Linux (x86, glibc-2.2, static, gcc)Linux (x86, glibc-2.2, static, gcc)
Linux (S/390)Linux (S/390)Linux (S/390)
bzw.
Linux (IA64, glibc-2.3, dynamic, gcc)

bedeutet


----------



## ironm (3. Mai 2005)

> Linux (x86, glibc-2.2, static, gcc)
> Linux (x86, glibc-2.2, static, gcc)
> Linux (S/390)Linux (S/390)Linux (S/390)
> bzw.
> Linux (IA64, glibc-2.3, dynamic, gcc)



x86/IA64 bezeichnet die Plattform. Linux läuft ja nicht nur auf PC's. x86 wäre 
zum Beispie für eine PC-Plattform und  IA64 steht für Instruction Architecture-64.
Das ist eine 64-Bit-CPU-Architektur von Intel und Hewlett Packard. 
S/390 (System 390) ist eine Großrechner-Architektur von IBM. 
Für dein Linux zuhause würde ich x86 empfehlen, wenn du nicht gerade so einen 
Großrechner bei dir rumstehen hast 

glibc ist die gnu-c-library.
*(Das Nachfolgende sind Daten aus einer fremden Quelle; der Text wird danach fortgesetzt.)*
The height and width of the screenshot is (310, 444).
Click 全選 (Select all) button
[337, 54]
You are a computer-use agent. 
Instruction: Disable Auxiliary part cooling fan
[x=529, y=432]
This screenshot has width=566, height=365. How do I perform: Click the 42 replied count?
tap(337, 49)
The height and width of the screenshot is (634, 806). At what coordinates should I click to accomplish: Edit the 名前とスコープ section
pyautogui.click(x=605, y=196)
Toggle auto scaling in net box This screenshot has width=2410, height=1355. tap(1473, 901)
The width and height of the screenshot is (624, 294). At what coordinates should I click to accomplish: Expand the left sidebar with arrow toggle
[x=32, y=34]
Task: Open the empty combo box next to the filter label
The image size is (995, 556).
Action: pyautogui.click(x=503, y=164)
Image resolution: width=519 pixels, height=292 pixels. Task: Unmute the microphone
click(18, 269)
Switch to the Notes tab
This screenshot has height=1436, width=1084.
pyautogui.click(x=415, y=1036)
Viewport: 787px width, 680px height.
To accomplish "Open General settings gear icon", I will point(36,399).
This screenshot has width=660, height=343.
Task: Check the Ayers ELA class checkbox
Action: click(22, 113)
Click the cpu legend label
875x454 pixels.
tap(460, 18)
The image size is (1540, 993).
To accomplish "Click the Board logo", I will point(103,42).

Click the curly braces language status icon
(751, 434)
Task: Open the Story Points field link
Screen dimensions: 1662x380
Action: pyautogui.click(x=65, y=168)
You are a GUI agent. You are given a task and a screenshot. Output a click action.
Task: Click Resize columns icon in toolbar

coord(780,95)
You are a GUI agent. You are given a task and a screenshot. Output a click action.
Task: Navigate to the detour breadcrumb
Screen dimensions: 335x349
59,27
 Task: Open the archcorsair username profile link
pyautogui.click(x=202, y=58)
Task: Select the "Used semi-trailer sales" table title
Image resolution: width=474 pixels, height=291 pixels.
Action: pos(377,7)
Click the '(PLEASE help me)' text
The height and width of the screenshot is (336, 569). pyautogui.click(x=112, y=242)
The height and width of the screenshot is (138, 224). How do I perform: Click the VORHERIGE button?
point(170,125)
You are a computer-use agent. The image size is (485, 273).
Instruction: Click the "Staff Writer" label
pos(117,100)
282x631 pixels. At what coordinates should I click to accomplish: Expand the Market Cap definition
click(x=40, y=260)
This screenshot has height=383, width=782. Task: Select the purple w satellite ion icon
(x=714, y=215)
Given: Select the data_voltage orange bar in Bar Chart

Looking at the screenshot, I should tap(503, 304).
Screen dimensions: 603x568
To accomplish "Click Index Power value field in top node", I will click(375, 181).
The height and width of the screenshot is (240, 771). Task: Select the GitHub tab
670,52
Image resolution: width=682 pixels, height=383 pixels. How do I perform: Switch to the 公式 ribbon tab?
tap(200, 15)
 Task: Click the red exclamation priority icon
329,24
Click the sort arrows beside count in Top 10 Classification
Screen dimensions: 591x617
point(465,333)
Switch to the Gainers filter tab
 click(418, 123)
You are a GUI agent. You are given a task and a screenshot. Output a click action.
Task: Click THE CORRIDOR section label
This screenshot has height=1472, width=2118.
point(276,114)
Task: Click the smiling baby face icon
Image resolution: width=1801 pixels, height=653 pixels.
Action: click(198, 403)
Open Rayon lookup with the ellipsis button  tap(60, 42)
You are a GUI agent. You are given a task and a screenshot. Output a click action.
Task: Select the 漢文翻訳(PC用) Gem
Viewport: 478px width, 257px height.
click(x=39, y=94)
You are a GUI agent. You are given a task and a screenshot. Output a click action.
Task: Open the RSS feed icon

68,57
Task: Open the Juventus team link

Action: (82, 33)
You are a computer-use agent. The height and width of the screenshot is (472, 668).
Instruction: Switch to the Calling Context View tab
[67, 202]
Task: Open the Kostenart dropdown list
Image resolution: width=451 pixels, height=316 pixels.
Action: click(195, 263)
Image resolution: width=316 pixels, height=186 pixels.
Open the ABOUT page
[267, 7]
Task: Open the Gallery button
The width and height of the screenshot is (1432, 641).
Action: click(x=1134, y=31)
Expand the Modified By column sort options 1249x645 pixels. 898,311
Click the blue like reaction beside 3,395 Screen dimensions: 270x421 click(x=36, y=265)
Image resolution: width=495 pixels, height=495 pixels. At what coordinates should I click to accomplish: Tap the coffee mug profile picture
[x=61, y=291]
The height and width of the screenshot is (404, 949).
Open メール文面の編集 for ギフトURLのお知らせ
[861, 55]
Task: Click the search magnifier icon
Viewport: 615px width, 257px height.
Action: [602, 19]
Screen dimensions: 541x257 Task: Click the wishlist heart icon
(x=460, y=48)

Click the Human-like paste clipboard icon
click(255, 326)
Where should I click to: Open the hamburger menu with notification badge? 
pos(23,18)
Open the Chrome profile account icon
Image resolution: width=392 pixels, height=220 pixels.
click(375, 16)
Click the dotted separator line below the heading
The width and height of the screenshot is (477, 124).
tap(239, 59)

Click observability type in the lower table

Sie enthält die wichtigsten c-Header, mit denen du 
als Programmierer arbeitest. Aber auch wenn du selbst fremde programme 
kompillieren möchstest, brauchst du diese bibliotheken. 2.2 und 2.3 sind 
Versionsnummern. gcc ist der Gnu-C-Compiler


----------



## RedWing (4. Mai 2005)

Kleine Anmerkung:
gcc steht für GNU compiler collection, sprich es ist nicht nur ein C Compiler...

Gruß

RedWing


----------



## ironm (4. Mai 2005)

Jo, hast recht. gcc kennt ja auch andere Sprachen (java, Fortran) ,,, Hab mich aber noch nie mit befasst wofür die Abkürzung genau steht. Der Großteil der Programme die ich damit kompilliere sind halt C /C++


----------